Misfeasance in public office
- [77]To establish a cause of action of misfeasance in public office, five matters must be established. They are:
- (a)An invalid or unauthorised act;
- (b)Done maliciously;
- (c)By a public officer;
- (d)In the purported discharge of his or her public duties; and
- (e)Which causes loss to the plaintiff.[33]
- (a)
- [78]This cause of action fails at the threshold for because the evidence does not demonstrate any malicious conduct on the part of either of the police witnesses, Senior Constable Burrell and Constable Winnett, the police investigator Constable Cooper or the senior prosecutor Sergeant McKenzie.
Damages
- [79]In Bulsey & Anor v State of Queensland [2015] QCA 187 McMeekin J provided a useful analysis of the relevant principles for damages in the context of false imprisonment.[34] As was submitted for the defendant, the principles described by Lord Diplock in Cassell & Co Ltd v Broome (No 1) [1972] AC 1027 and referred to by McMeekin J in Bulsey are largely uncontroversial. They have been referred to and applied many times by Queensland Courts including in Coleman v Watson and Shaw & Ors,[35] Eaves v Donnelly & Anor,[36] and Hemelaar & Red v Walsh, Gough & State of Queensland.[37]
- [80]In Hemelaar & Red v Walsh the Chief Justice (as she now is) said;
“The nature of damages recoverable for torts of the kind relied on this case was explained by Lord Diplock in Cassell & Co Ltd v Broome [1972] AC 1027 at 1124, as follows:
“The three heads under which damages are recoverable for those torts for which damages are ‘at large’ are classified under three heads. (1) Compensation for the harm caused to the plaintiff by the wrongful physical act of the defendant in respect of which the action is brought. In addition to any pecuniary loss specifically proved the assessment of this compensation may itself involve putting a money value upon physical hurt, as in assault, upon curtailment of liberty, as in false imprisonment or malicious prosecution, upon injury to reputation, as in defamation, false imprisonment and malicious prosecution, upon inconvenience or disturbance of the even tenor of life, as in many torts, including intimidation. (2) Additional compensation for the injured feelings of the plaintiff where his sense of injury resulting from the wrongful physical act is justifiably heightened by the manner in which or motive for which the defendant did it. This Lord Devlin calls ‘aggravated damages’. (3) Punishment of the defendant for his anti-social behaviour to the plaintiff. This Lord Devlin calls ‘exemplary damages’ to emphasise the fact that their object is not to compensate the plaintiff but to punish the defendant and to deter him, and perhaps others from committing similar torts.”66 [119]
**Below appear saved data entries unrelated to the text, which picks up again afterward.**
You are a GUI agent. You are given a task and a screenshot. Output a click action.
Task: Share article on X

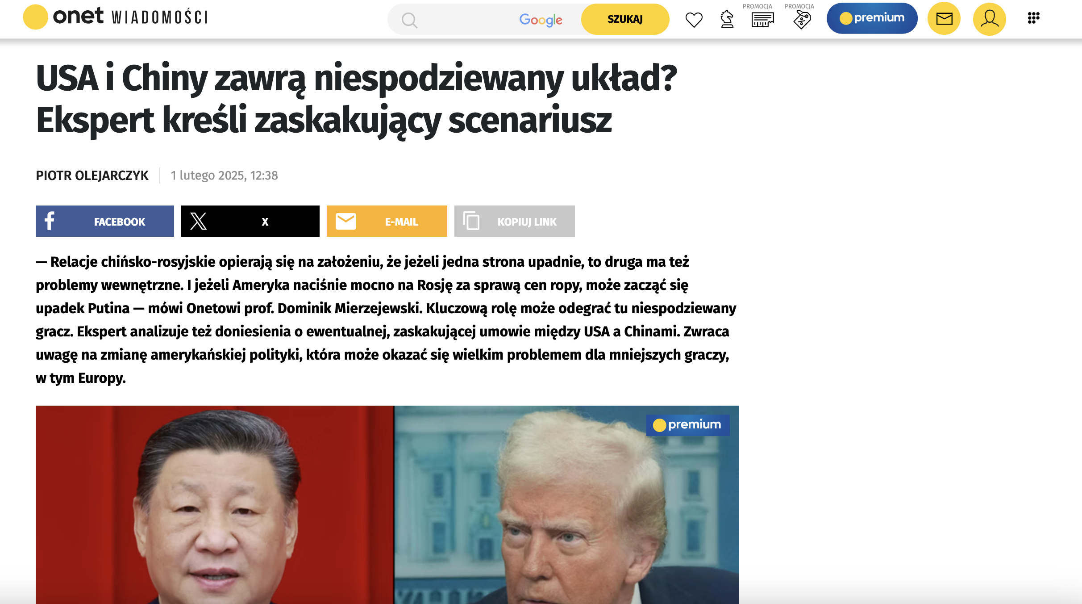250,221
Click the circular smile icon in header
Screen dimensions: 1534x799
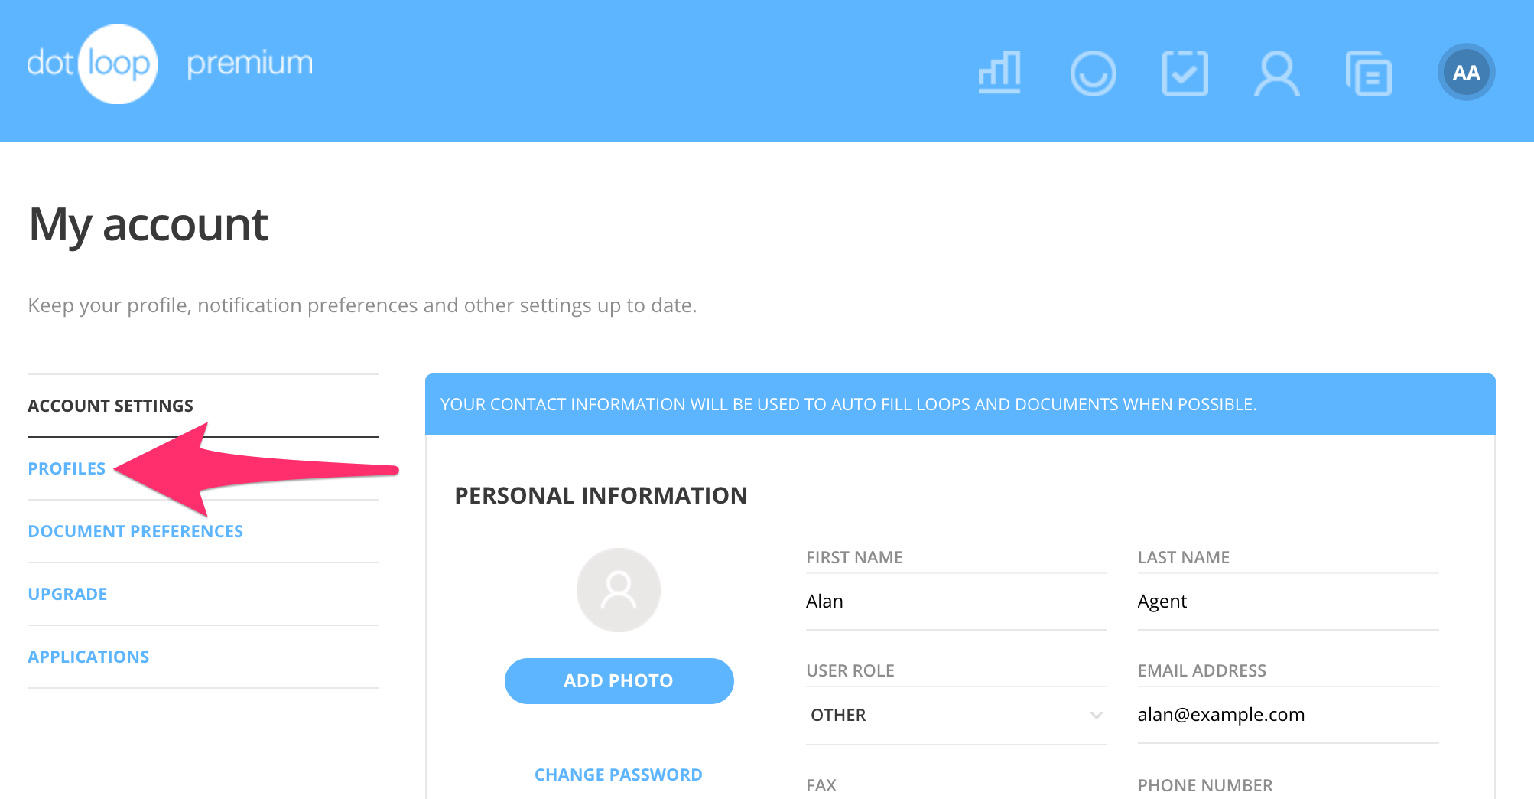(x=1093, y=73)
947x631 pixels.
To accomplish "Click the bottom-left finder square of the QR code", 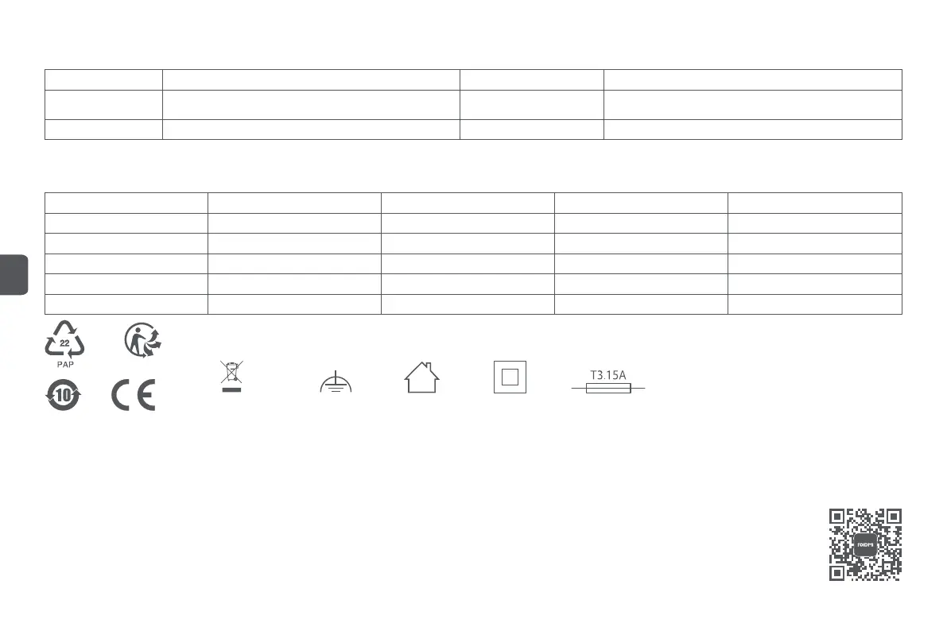I will point(837,572).
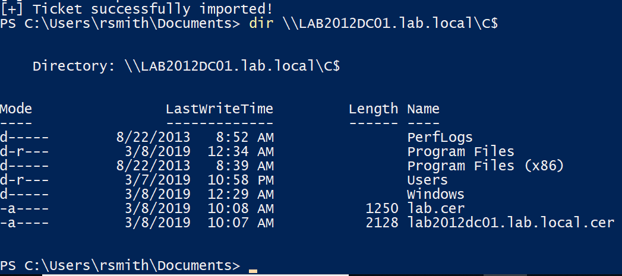Click the lab2012dc01.lab.local.cer file name
The width and height of the screenshot is (622, 276).
[x=510, y=223]
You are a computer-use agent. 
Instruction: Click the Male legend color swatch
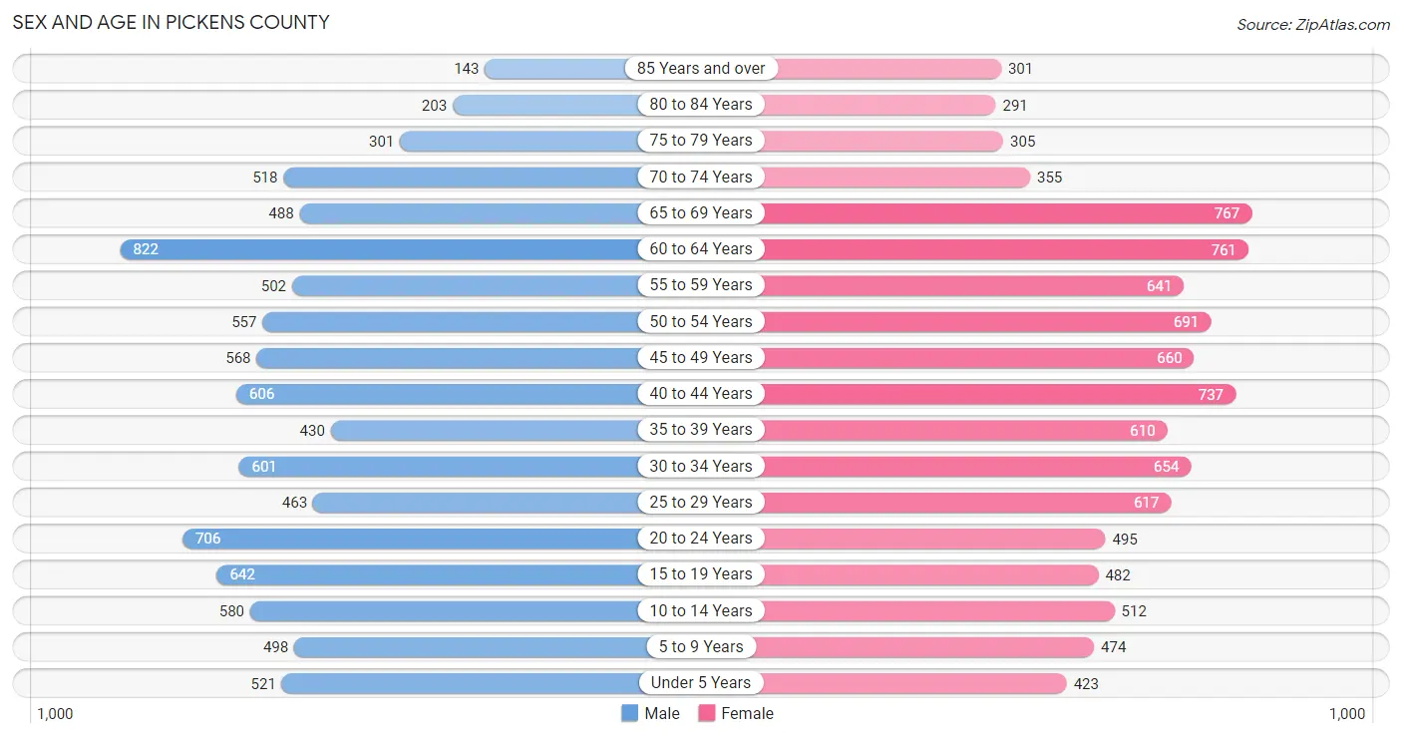(x=629, y=713)
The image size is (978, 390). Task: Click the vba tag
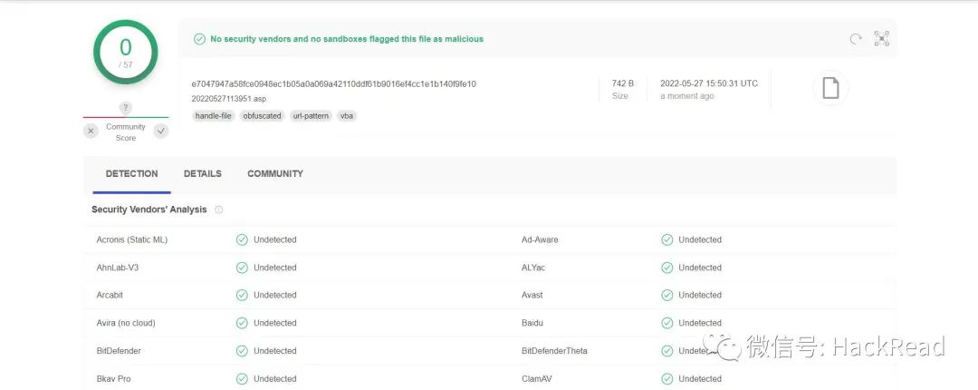pyautogui.click(x=347, y=115)
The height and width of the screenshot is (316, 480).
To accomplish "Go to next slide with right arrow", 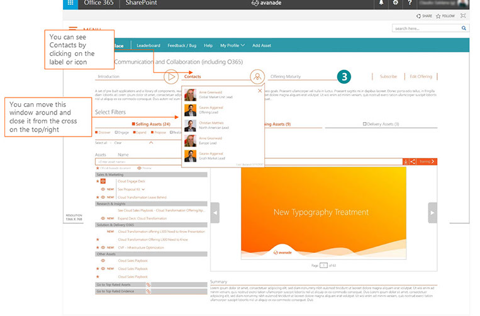I will (432, 213).
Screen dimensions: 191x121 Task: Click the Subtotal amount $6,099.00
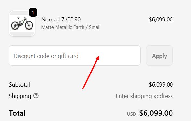[x=161, y=85]
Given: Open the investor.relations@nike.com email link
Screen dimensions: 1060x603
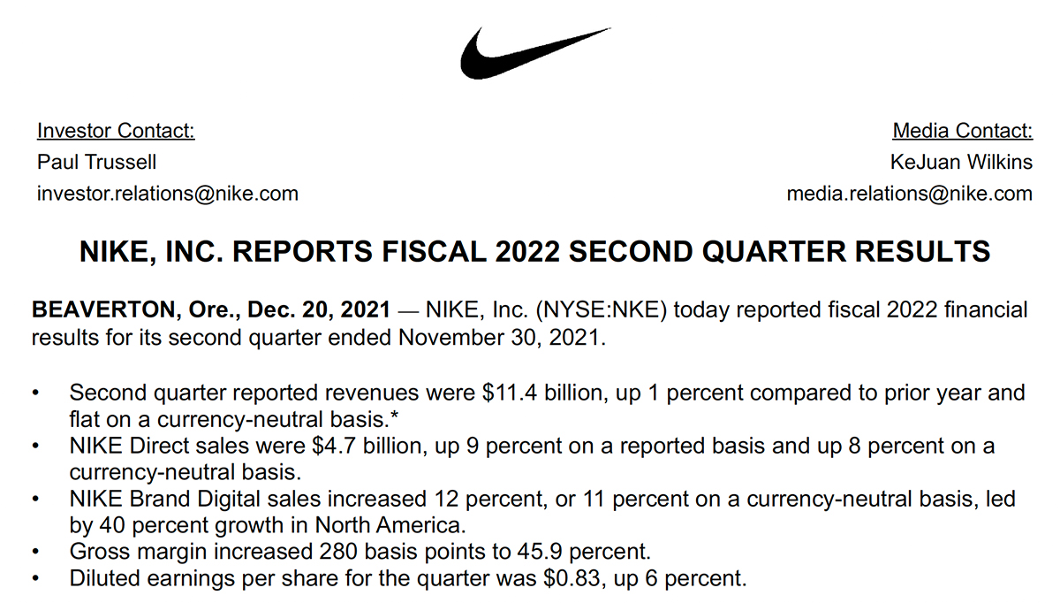Looking at the screenshot, I should [168, 194].
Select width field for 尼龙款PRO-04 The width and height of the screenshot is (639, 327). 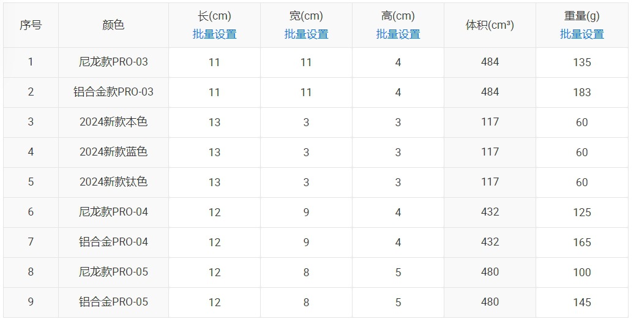[306, 212]
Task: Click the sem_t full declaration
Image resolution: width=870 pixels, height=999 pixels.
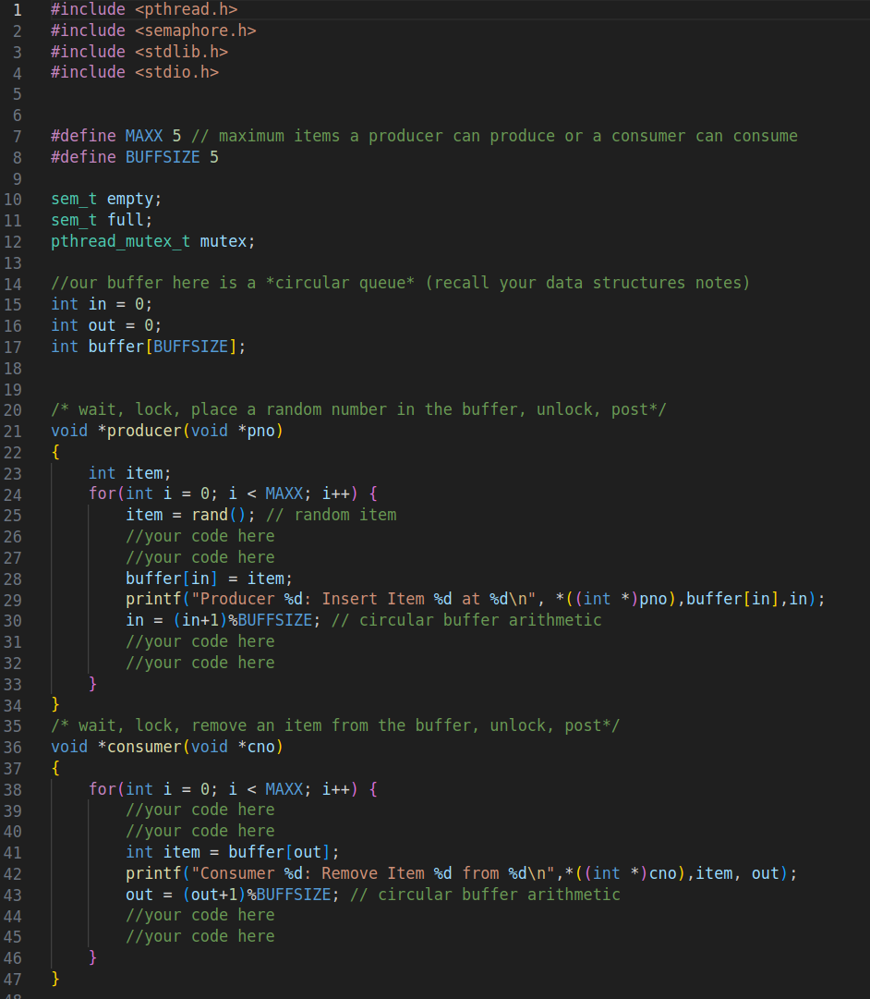Action: pyautogui.click(x=97, y=219)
In Wotton v State of Queensland (No 5) [2016] FCA 1457 at [1732], after referring to Lord Diplock’s description of aggravated damages in Cassell v Broome, Mortimer J said:
“Another description of the function of aggravated damages was given by Windeyer J in Uren at 149, where his Honour said that aggravated damages ‘compensate the plaintiff where the harm done to him by a wrongful act was aggravated by the manner in which the act was done’. This passage was cited with apparent approval in Gray v Motor Accident Commission at [6] (Gleeson CJ, McHugh, Gummow and Hayne JJ)… The character of the conduct necessary for an award of aggravated damages was described by the High Court in Triggell v Pheeney [1951] HCA 23; 82 CLR 497 at 514 as lacking bona fides, or being improper or unjustifiable,” (emphasis added).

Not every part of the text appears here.